Arnesyssel Artmuseum

Art-exhibition at the Artmuseum in Selfoss, Iceland, 1999

I took me a long time to grasp the depths of Steinunns work. To do that I had to see her create her works og visite the exhibition on a daily basis, while her works were still on the wall. On the other hand I had no problems painting them over when the exhibition closed, however that may be. Her works affected me much deeper than any other works. The visitors of the exhibition were also deeply affected, and some left the place in anger and resentment – yet they were not able to descripe their thoughts no matter how hard I tried to make them do it,  because I was so eager to know what they were thinking.

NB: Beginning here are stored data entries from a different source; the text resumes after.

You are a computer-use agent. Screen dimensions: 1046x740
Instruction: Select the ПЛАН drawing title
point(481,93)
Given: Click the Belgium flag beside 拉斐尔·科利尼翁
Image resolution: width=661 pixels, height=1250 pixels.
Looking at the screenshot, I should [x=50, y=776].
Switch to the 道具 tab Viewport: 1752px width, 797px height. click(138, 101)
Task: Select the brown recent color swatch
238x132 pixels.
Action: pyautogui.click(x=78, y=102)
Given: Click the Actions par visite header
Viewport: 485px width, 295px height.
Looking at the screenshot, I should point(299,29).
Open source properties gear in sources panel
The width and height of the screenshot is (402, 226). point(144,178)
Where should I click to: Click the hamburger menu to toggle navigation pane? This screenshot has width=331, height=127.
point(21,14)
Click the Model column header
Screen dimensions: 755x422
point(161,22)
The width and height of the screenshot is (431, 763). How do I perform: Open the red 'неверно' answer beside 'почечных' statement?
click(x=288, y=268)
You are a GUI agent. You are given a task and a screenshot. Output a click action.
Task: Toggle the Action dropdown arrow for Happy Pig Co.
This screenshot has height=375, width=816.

Steinunn paints directly on the wall; old patterns meant for embroidery and weaving. They originate from a very beautiful republication of the patternbook by Jon Einarsson of Skaftafell. Jon Einarsson was an icelandic farmer who wanted to draw and publish weaving-, knitting- and embroiderypatterns to help and delight the women. The exhibition is about memories and cultural inheritance; the visible one and none the less the invisible one. Memories are usually presented in written language or in pictures, but Steinunn gives us an extensive and new view on closing in on the memories, and the exhibition turns into some kind of picturehistory that is constantly on the move in time, if the spectator takes the time to observe and sense it. Steinunn brings about life and movement in an invisible time.

I feel as if she is standing by a highway and a vehicle is approaching in the distance. It comes closer and closer before it rushes by. This is the moment that is captured by Steinunn; though not necessarily from the angle of the passing vehicle. There might as well even be several experiences in this phase although she herself is placed at a special point. The vehicle rushes off in another direction and vanishes into the blue mist of the future. That is how I see the patterns she paints on the wall and most times erases again. I do not know whether the tradition or the pattern itself is becoming extinguished for ever, or whether Steinunn is calling it back to our world of reification.

Maybe the pattern itself has a life of its own og wants to share its secrets when we are able to understand dem. In that way the time of the expression of the pattern may well be different and much longer than the time we associated it with in our memories and culture.

From my article in ”Morgunbladid”    

Steinunn imparts to us some sort of monastic atmosphere i this museeumbuilding that was build shortly before 1970 in the boxy style of those days. She can do that based on her immensely strong sense of space. For a moment you feel as if you are standing in front of a monastery wall in the South with faded frescoes, after she usually has wiped away the red patterns. On the floor there is a small white table and a white chair. On the table there is a book, and naturally this book is white too. In this book the artist has colleted handwritten letters and fragments of memories that opens the world of memories to you.